§ **TEXTO PARA LEITURA**

----------

A taxa básica de juros no Brasil, a Selic, se mantém no elevado patamar de 14,25% ao ano desde julho de 2015. Não é surpreendente que esteja tão alta em um momento de inflação também elevada e desajuste das contas públicas. Mas uma análise do histórico dos juros no Brasil permite facilmente constatar que as taxas elevadas de hoje não são explicadas apenas pela situação econômica atual. A raiz do problema é a situação fiscal e só sua solução poderá viabilizar uma queda sustentável do juro brasileiro.
A economia brasileira tem ostentado há anos a maior taxa de juros real do planeta. O juro real é a diferença entre a taxa de juros definida pelo Banco Central e a inflação. Desde 1994, os juros reais se mantêm sistematicamente acima de 10% ao ano. Em 1998, chegaram a 27%. Atualmente, o país lidera o ranking de juros reais com uma taxa em torno de 6% ao ano, seguido pela Rússia (2,7%) e pela China (2,6%). Diferentemente do Brasil, a maior parte dos países opera com taxas em torno de 2% ou ainda menores.
A redução da taxa de juros poderia dar um importante impulso para a atividade econômica, hoje tão deprimida.
Mas por que os juros historicamente são tão altos no Brasil?
A teoria econômica indica que a raiz do nosso problema está em nosso desequilíbrio fiscal – que é um problema estrutural.
O avanço contínuo dos gastos pressiona a demanda total da economia por produtos e serviços, exigindo taxas de juros elevadas para equilibrar investimento e poupança. Em outras palavras, quando o governo gasta mais do que arrecada, os outros agentes econômicos, como os consumidores e as empresas, precisam consumir menos e poupar mais para compensar o déficit público. E o mecanismo para “forçar” o setor privado a poupar e reduzir seu consumo é a alta taxa de juros.

----------

§ **DADOS DISPONÍVEIS**
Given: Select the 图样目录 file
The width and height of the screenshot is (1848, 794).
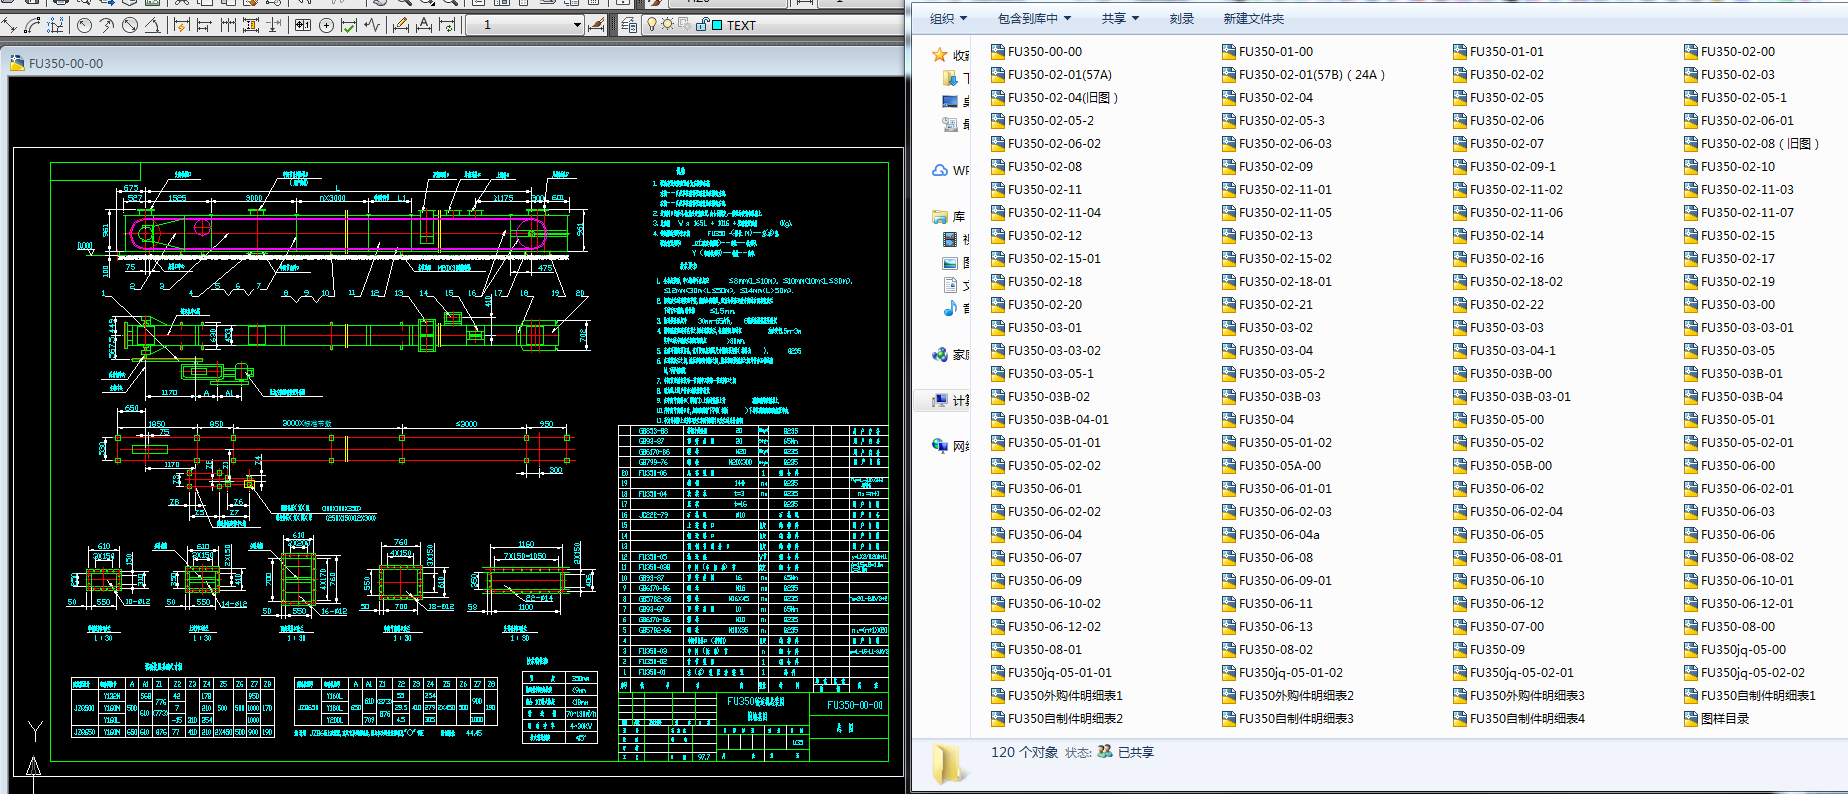Looking at the screenshot, I should pyautogui.click(x=1724, y=719).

----------

§ **INSTRUÇÕES DO EXERCÍCIO**
No texto sobre os juros no Brasil, a que nível chegaram os juros reais em 1998? Os dados são um material à parte, independente do texto.

§ **RESPOSTA DO EXERCÍCIO**
Em 1998, os juros reais chegaram a 27%.